Szczypiornistki lubelskiego SPR nie zwykły marnować atutu własnego parkietu i w sobotę potwierdziły tą opinię, bo pokonały przed własną publicznością Zagłębie Lubin w trzecim meczu finałowym 34:23 i w rywalizacji do trzech zwycięstw prowadzą 2:1.
Początek sobotniego meczu nie przebiegał jednak po myśli trenera Grzegorza Gościńskiego.
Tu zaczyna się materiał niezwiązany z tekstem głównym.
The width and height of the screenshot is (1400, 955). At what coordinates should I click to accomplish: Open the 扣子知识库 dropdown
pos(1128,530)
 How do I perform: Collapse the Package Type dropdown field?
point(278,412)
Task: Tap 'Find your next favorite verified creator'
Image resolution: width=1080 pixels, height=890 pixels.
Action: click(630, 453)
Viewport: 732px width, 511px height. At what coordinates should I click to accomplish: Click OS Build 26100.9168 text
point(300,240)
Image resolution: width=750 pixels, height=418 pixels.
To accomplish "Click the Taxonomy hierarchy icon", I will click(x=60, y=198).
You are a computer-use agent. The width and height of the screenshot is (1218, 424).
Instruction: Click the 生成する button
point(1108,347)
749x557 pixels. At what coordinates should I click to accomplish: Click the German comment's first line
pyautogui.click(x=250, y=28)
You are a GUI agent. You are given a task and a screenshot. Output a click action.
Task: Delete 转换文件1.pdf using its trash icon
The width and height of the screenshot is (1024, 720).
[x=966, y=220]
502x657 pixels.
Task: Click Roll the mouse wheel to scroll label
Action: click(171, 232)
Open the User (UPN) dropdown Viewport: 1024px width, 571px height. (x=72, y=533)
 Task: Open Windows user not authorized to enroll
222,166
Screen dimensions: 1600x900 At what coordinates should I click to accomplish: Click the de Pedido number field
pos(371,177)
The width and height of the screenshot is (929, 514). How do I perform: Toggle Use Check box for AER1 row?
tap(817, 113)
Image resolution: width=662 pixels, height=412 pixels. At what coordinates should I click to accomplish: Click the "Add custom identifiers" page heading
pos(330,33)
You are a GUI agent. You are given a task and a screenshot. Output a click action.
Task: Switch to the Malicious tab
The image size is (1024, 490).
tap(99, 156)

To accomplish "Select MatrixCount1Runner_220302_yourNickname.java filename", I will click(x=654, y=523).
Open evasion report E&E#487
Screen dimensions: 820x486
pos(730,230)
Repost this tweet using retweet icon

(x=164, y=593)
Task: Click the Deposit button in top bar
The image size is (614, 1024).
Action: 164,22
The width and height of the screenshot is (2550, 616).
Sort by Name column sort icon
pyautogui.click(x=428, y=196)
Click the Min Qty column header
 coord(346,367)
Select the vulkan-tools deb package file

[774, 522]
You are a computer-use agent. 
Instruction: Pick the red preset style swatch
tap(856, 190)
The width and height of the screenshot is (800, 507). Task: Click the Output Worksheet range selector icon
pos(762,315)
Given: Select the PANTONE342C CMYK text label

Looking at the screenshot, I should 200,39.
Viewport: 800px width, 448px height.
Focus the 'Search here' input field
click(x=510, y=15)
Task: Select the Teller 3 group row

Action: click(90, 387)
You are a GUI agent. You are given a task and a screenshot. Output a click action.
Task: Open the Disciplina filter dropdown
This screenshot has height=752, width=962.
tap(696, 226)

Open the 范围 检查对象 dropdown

To przyjezdne były skuteczniejsze i długo prowadziły (3:1, 5:3, czy 6:5).
Po kwadransie miejscowe się jednak przebudziły i powoli zaczęły przejmować inicjatywę. Najpierw do wyrównania 7:7 doprowadziła Izabela Puchacz, która mimo kłopotów ze zdrowiem wybiegła na parkiet.
W kolejnych fragmentach pierwszej odsłony zdecydowanie dominowały zawodniczki SPR i w efekcie do przerwy lublinianki prowadziły aż 17:12.
Po zmianie nic się już nie zmieniło. Szczypiornistki Bożeny Karkut nie potrafiły dotrzymać kroku rywalkom, a te spokojnie powiększały swoją przewagę, która ostatecznie urosła do 11 trafień (34:23).
Pod nieobecność Sabiny Włodek ciężar zdobywania bramek wzięła na siebie Małgorzata Majerek (siedem bramek), a także Kristina Repelewska i Kamila Skrzyniarz (obie po sześć razy wpisywały się na listę strzelczyń).
SPR Lublin – Zagłębie Lubin 34:23 (17:12)
Zagłębie: Tsvirko, Czarna, Maliczkiewicz – Byzdra 6, Pielesz 5, Załęczna 3, Obrusiewicz 3, Semeniuk 2, Kordic 2, Ciepłowska 1, Piekarz, Jacek.
Sędziowali: Jarosław Szynklarz (Ozimek) i Mariusz Szynklarz (Opole). Widzów: 1800.